There is a claim in some lecture notes on ODEs I am using to study that for any closed subset $G \subset \mathbb{R^{d}}$ the space $C([a,b],G)$ with the supremum norm is a Banach space.
The notes do not explicitly state how to interpret the notation, but I think this means that if $f \in C([a,b],G)$, then $f: [a,b] \to G$.
I know that $C([a,b],\mathbb{R^{d}})$ with the supremum norm is a Banach space, but I don't understand why $C([a,b],G)$ is even a vector space. To show that it is a vector subspace of $C([a,b],\mathbb{R^{d}})$ we need to show that it is closed under vector addition and scalar multiplication, i.e. if $f,g \in C([a,b],G)$ and $c \in \mathbb{R}$, then $cf+g \in C([a,b],G)$ or in other words that the range of $cf+g$ is in $G$. However, I don't see how to show that given that we only that $G$ is closed (meaning it contains all of its limit points). I am pretty sure that this is false unless $G$ is a subspace.

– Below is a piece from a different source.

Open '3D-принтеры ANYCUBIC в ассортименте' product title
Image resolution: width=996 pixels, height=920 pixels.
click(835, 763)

Am I missing something or do I misunderstand the notation? I could not find anything while googling for examples of Banach spaces. The examples always use $\mathbb{R}$ or $\mathbb{R^{d}}$ as the codomain.
Thanks for any hints.
Let $C([a,b],\mathbb{R^{d}})$ be the vector space of functions $f:[a,b] \to \mathbb{R^{d}}$ and define the norm $\|f\|_{\infty}=\sup \limits_{x}\|f(x)\|_{2}$, then it can be shown that this is a complete metric space w.r.t the metric induced by the norm.

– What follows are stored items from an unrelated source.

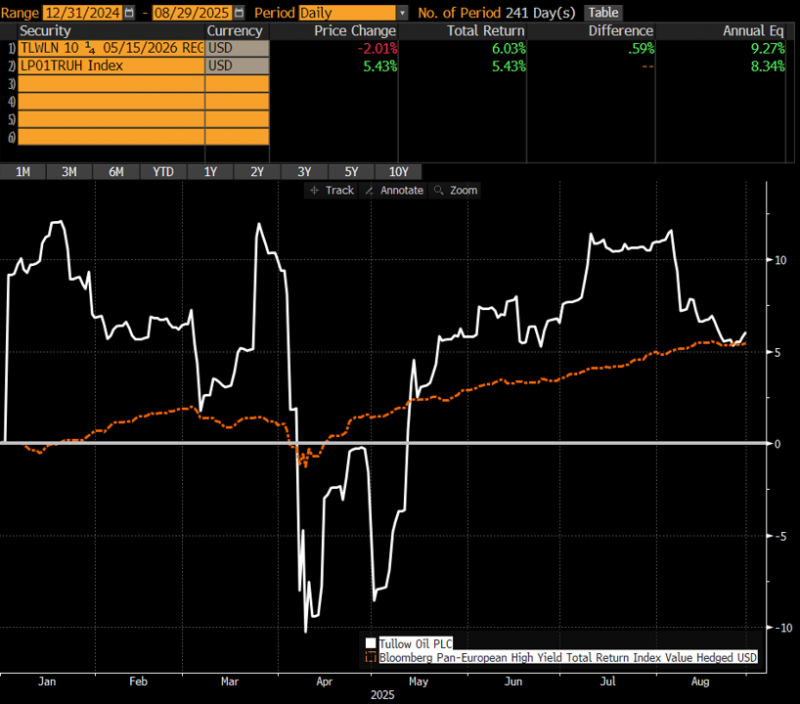
Task: Click the range start date field 12/31/2024
Action: (x=82, y=13)
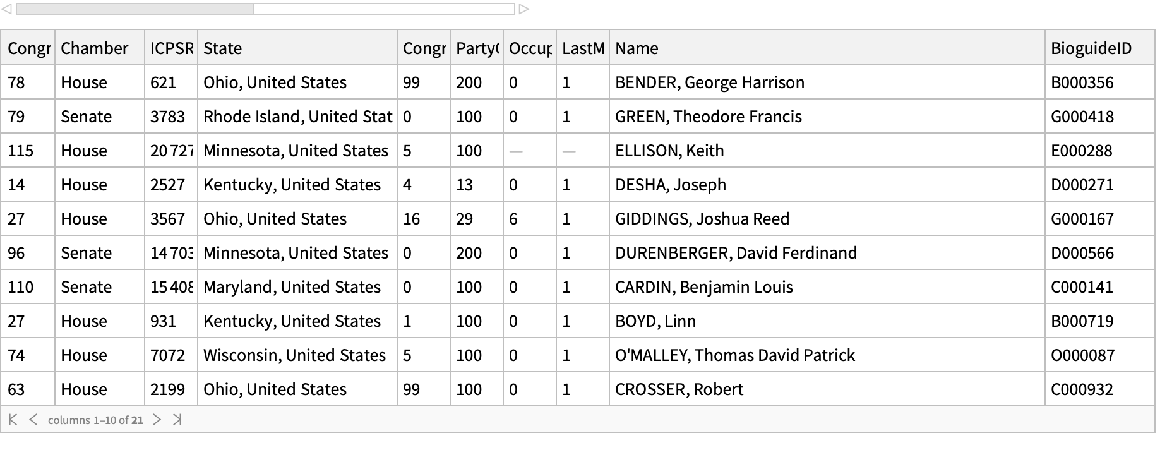This screenshot has height=456, width=1156.
Task: Jump to last columns page arrow
Action: click(x=177, y=419)
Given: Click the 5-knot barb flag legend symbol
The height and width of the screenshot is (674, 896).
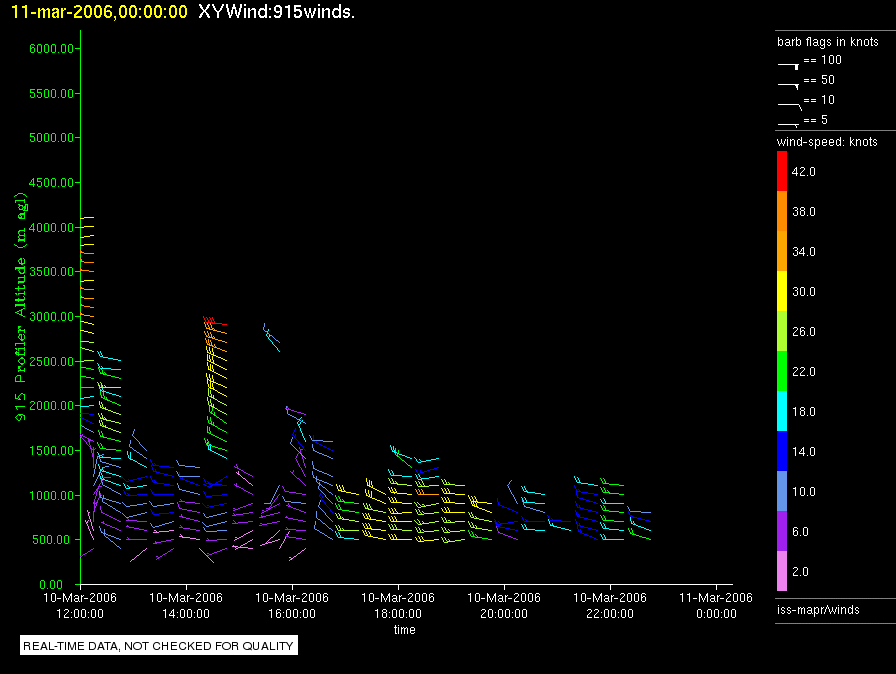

Now note that $C([a,b],G)$ is a closed subset $C([a,b],\mathbb{R^{d}})$.
Proof: Let $f$ be a limit point of $C([a,b],G)$ in the metric space $C([a,b],\mathbb{R^{d}})$. This means that $\forall \epsilon>0$ $\exists$ a function $g_{\epsilon} \in C([a,b],G):g_{\epsilon} \in B_{\epsilon}(f)$, i.e. $\|f-g_{\epsilon}\|_{\infty}=\sup \limits_{x}\|f(x)-g_{\epsilon}(x)\|_{2}<\epsilon$.
This implies $\|f(x)-g_{\epsilon}(x)\|_{2} \leq \sup \limits_{x}\|f(x)-g_{\epsilon}(x)\|_{2}<\epsilon$ $\forall x \in [a,b]$. Then $f(x)$ is a limit point of $G$ in $\mathbb{R^{d}}$ since $\forall \epsilon>0$ $\exists$ a point $g_{\epsilon}(x) \in G:g_{\epsilon}(x) \in B_{\epsilon}(f(x))$. Since G is closed it contains all its limit points, so that the range of the function $f$ is contained in $G$ and $f \in C([a,b],G)$. It follows that $C([a,b],G)$ contains all its limit points and thus must be closed.
Now it is easy to see that $C([a,b],G)$ is a complete metric space since it is a closed metric subspace of the complete metric space $C([a,b],\mathbb{R^{d}})$.
If we assume that $G$ is a vector subspace of $\mathbb{R^{d}}$, then it is also a Banach space.